__Work item__: Every record below is to be retyped exactly.

__Records__:

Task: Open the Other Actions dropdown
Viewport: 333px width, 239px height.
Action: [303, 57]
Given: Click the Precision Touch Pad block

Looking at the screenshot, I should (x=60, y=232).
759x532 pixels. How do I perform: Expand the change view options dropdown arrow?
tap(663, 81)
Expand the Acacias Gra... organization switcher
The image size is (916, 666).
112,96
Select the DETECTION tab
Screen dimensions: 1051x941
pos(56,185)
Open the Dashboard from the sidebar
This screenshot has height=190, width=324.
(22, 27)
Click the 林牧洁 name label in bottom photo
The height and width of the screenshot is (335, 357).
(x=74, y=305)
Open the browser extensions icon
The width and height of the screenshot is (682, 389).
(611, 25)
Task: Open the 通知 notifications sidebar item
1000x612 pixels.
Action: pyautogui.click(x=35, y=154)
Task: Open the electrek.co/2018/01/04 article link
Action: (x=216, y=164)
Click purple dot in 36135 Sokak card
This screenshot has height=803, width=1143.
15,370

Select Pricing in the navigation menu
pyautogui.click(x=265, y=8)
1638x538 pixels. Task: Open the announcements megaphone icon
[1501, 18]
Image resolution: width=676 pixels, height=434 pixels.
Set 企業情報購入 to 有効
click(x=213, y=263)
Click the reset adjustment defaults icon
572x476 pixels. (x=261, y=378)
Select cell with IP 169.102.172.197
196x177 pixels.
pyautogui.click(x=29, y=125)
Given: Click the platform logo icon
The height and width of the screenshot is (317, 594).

__Solved exercise__:
Task: Open the Other Actions dropdown
Viewport: 333px width, 239px height.
Action: [303, 57]
Given: Click the Precision Touch Pad block

Looking at the screenshot, I should (x=60, y=232).
759x532 pixels. How do I perform: Expand the change view options dropdown arrow?
tap(663, 81)
Expand the Acacias Gra... organization switcher
The image size is (916, 666).
112,96
Select the DETECTION tab
Screen dimensions: 1051x941
pos(56,185)
Open the Dashboard from the sidebar
This screenshot has height=190, width=324.
(22, 27)
Click the 林牧洁 name label in bottom photo
The height and width of the screenshot is (335, 357).
(x=74, y=305)
Open the browser extensions icon
The width and height of the screenshot is (682, 389).
(611, 25)
Task: Open the 通知 notifications sidebar item
1000x612 pixels.
Action: pyautogui.click(x=35, y=154)
Task: Open the electrek.co/2018/01/04 article link
Action: (x=216, y=164)
Click purple dot in 36135 Sokak card
This screenshot has height=803, width=1143.
15,370

Select Pricing in the navigation menu
pyautogui.click(x=265, y=8)
1638x538 pixels. Task: Open the announcements megaphone icon
[1501, 18]
Image resolution: width=676 pixels, height=434 pixels.
Set 企業情報購入 to 有効
click(x=213, y=263)
Click the reset adjustment defaults icon
572x476 pixels. (x=261, y=378)
Select cell with IP 169.102.172.197
196x177 pixels.
pyautogui.click(x=29, y=125)
Given: Click the platform logo icon
The height and width of the screenshot is (317, 594).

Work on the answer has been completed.